Trump’s plan to save coal now faces revolt from coal bosses themselves

Donald Trump in the Oval Office, June 2017

President Donald Trump came back into office promising that this time he would not just slow coal’s decline but reverse it, using federal power to keep aging plants running and mines open. Instead, his rescue plan is colliding with a new source of resistance: coal executives and utility allies who say Washington is forcing them to operate plants that are uneconomic, unreliable or simply out of fuel. The revolt exposes a widening gap between the political symbolism of coal and the business reality of an industry that has already moved on.

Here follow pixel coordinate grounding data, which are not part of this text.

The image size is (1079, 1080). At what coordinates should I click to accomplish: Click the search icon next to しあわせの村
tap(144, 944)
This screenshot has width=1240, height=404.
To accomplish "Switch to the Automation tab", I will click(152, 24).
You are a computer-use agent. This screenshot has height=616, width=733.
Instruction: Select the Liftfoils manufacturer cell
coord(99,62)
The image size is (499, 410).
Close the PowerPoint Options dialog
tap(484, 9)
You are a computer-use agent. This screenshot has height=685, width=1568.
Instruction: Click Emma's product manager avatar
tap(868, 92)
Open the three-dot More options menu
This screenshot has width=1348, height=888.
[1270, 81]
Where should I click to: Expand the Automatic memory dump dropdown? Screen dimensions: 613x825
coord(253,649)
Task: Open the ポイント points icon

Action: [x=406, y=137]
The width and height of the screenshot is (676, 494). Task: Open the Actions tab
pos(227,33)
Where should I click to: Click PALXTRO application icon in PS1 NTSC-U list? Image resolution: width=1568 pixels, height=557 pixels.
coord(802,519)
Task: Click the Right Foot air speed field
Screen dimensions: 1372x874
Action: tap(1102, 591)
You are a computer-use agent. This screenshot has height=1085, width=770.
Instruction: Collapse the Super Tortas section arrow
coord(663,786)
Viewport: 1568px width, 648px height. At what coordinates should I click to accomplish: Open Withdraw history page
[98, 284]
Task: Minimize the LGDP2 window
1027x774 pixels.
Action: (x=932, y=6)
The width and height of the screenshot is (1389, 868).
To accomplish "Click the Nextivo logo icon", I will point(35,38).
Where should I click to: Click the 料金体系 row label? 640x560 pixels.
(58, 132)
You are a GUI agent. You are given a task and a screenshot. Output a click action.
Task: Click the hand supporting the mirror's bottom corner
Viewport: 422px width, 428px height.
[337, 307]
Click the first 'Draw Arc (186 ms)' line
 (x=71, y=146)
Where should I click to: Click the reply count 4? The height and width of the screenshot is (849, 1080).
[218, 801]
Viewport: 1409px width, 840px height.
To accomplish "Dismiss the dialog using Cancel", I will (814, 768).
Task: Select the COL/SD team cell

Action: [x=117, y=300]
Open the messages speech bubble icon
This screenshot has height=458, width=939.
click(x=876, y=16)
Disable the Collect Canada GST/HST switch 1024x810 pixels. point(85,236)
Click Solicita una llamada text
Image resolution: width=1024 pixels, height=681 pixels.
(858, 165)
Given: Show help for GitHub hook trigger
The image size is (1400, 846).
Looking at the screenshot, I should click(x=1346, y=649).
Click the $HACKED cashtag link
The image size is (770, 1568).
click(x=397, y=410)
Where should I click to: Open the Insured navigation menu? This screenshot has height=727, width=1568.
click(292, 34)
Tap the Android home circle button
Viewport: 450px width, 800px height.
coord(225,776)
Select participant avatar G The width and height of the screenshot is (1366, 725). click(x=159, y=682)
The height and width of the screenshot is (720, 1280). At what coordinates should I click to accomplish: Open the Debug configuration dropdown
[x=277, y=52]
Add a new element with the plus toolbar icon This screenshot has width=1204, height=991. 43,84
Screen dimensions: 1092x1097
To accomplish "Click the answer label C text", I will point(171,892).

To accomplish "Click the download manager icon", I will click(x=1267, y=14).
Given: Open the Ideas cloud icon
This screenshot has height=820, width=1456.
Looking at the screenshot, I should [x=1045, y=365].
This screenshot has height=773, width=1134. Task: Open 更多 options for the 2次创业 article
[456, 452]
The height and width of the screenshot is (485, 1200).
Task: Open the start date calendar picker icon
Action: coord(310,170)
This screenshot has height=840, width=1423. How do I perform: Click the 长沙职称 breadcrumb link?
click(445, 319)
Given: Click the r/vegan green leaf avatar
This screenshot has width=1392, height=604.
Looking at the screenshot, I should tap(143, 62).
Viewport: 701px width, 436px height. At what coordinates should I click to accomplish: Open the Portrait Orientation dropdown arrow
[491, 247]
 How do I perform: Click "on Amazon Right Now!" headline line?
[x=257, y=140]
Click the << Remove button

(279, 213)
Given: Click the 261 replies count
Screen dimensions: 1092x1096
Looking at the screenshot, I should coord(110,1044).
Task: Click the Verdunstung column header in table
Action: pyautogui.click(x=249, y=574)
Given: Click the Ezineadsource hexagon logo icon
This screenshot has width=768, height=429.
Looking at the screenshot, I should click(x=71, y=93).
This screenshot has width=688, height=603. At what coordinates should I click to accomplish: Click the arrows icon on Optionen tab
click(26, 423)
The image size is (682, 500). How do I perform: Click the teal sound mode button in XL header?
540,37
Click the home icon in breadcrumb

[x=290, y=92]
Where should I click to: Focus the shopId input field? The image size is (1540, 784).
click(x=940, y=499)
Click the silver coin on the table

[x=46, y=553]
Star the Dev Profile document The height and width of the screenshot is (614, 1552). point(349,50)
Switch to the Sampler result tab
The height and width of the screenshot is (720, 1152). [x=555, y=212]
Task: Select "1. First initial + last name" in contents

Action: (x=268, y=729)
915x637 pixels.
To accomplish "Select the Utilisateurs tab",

Trump has framed himself as the most loyal defender of miners and plant workers, casting coal as a pillar of national security and grid reliability. Yet as his administration orders specific facilities to stay online and threatens to halt almost all retirements, some of the very companies that once cheered his rhetoric are warning that the policy could raise costs, spook investors and undermine the long term transition plans they have already sold to regulators and Wall Street.

The emergency orders that rewrote coal’s fate

The new clash began with a series of aggressive directives from the Department of Energy, which has leaned on emergency powers to keep individual coal units running that utilities had slated for closure years ago. One of the most visible flashpoints is the Craig Generating Station in Colorado, where a coal burning unit had been scheduled to shut down since 2016 before the Energy Department abruptly ordered it to remain online. That decision overrode a long negotiated retirement plan between local officials, utilities and workers, and it signaled that the administration was prepared to intervene plant by plant rather than accept the industry’s own timetable.

State regulators and local leaders quickly pointed out how far reality had drifted from the assumptions behind those original coal investments. Colorado energy official Will Toor noted that Craig 1 was built near a coal seam that has already been mined out, so procuring new fuel now requires hauling coal from elsewhere at higher cost. The plant’s economics had deteriorated so sharply that utilities had already lined up replacement power, yet the federal order forced them to reverse course and keep paying to maintain a unit they no longer needed.

From White House vow to industry backlash

The Craig decision was not a one off. At a White House event earlier this year, Trump officials said their goal was to keep as many coal plants open as possible and to halt almost all shutdowns. The message was reinforced in a series of briefings where aides described coal units as essential backup for data centers and other power hungry infrastructure, and they signaled that the Energy Department would continue ordering plants to run even when they were offline for repairs or scheduled retirements.

That maximalist stance has unnerved some of the industry figures who once formed Trump’s core energy constituency. A federal advisory council that includes Joe Craft, the chief executive officer of Alliance Resource Partners and a major Trump donor, as well as Jim Grech of Norfolk Southern Corp, has been briefed on the plan to keep all U.S. coal plants running. Yet even within that circle, executives have warned privately that forcing utilities to buy coal they did not request could backfire by accelerating the shift to alternatives once the orders expire.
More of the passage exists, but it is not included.